Work required | Output the span of lines from the one that contains "The width and" through the end of the records, inclusive, exactly as written and free of pictures.

(Saved data entries)
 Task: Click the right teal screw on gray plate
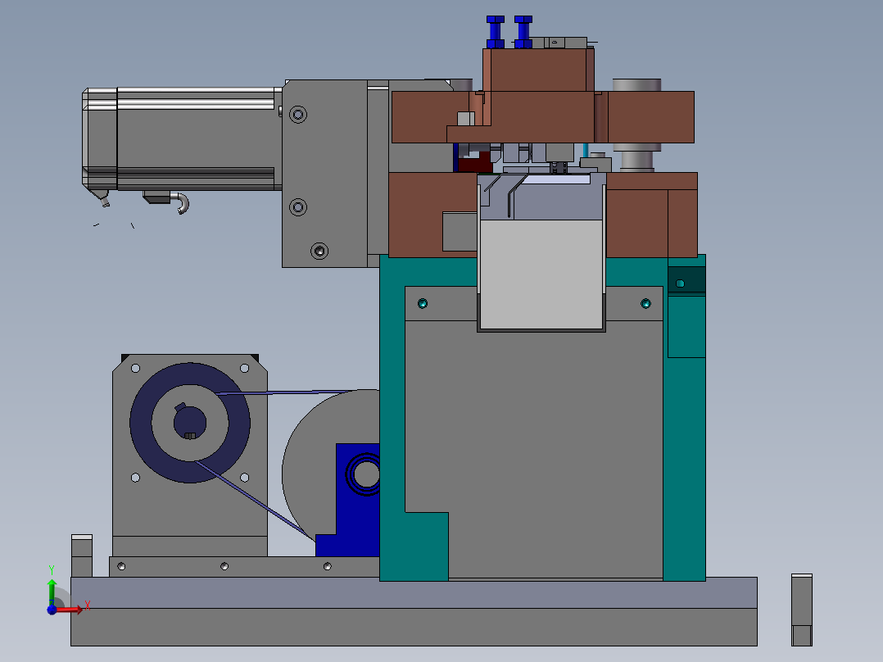pos(646,304)
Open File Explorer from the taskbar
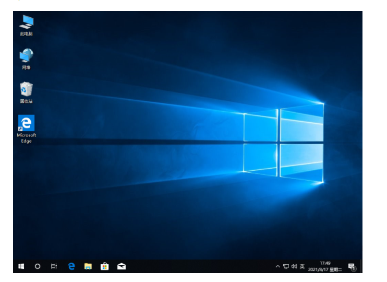 (x=88, y=266)
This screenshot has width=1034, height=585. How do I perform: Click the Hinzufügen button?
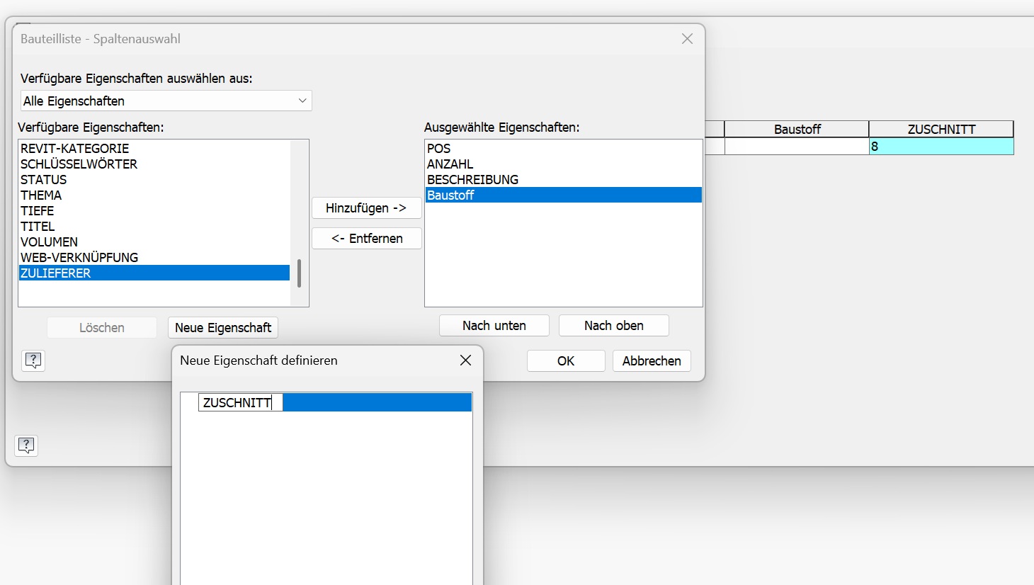click(366, 208)
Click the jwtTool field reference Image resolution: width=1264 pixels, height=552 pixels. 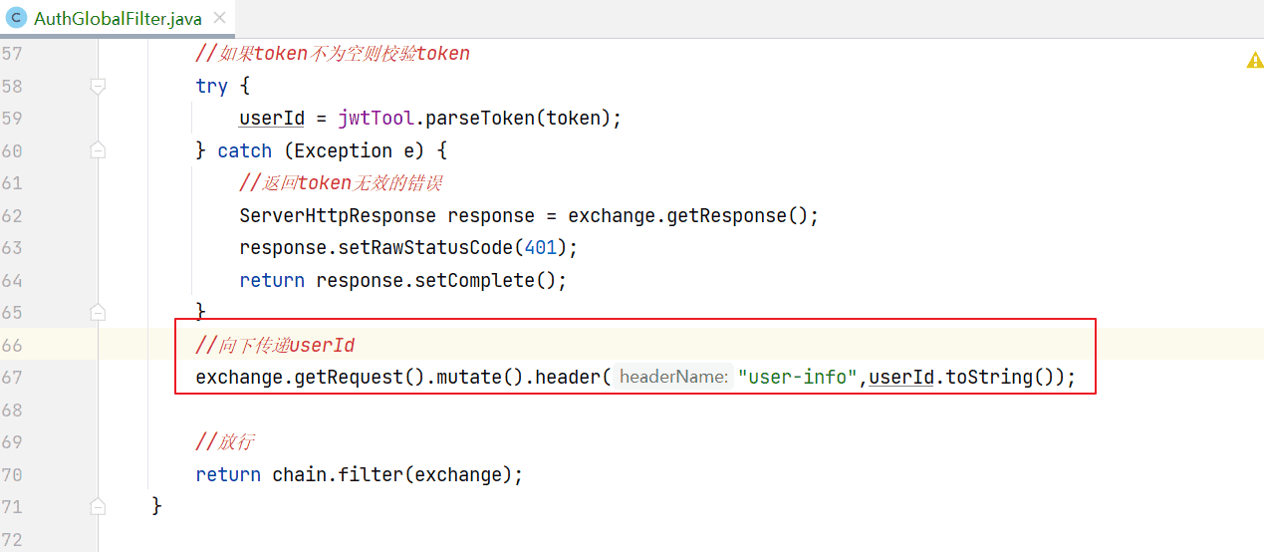tap(376, 119)
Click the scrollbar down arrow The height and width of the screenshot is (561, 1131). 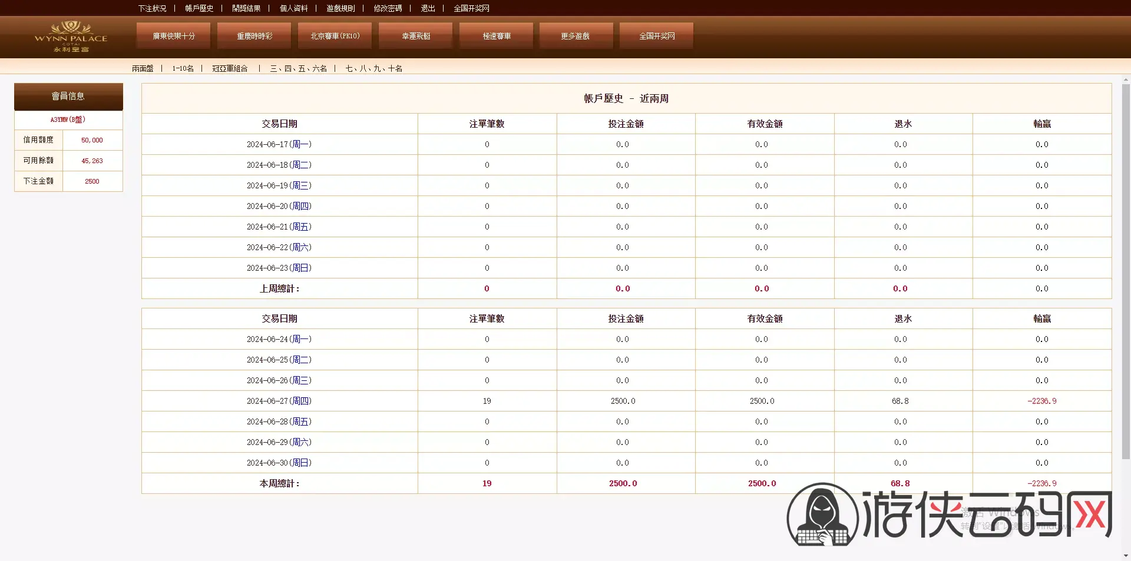coord(1126,556)
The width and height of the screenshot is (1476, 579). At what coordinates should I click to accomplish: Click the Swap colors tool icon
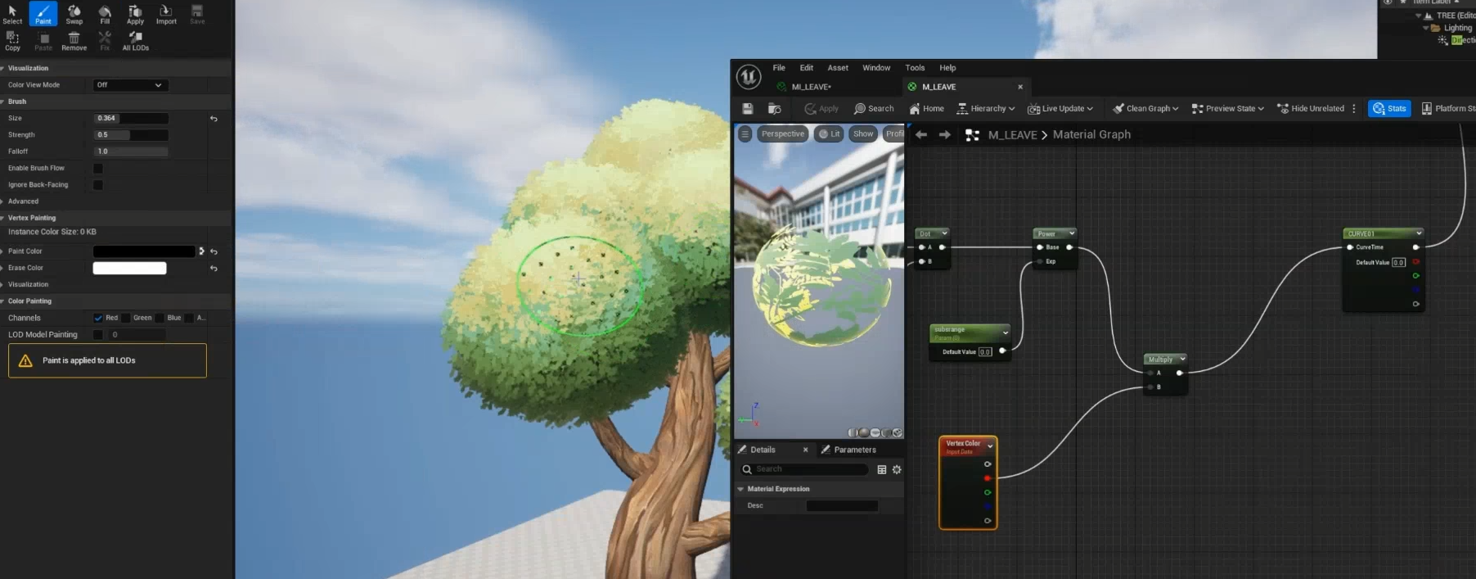[x=74, y=14]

Solved exercise |
The width and height of the screenshot is (1476, 579). At what coordinates should I click to accomplish: Click the Swap colors tool icon
[x=74, y=14]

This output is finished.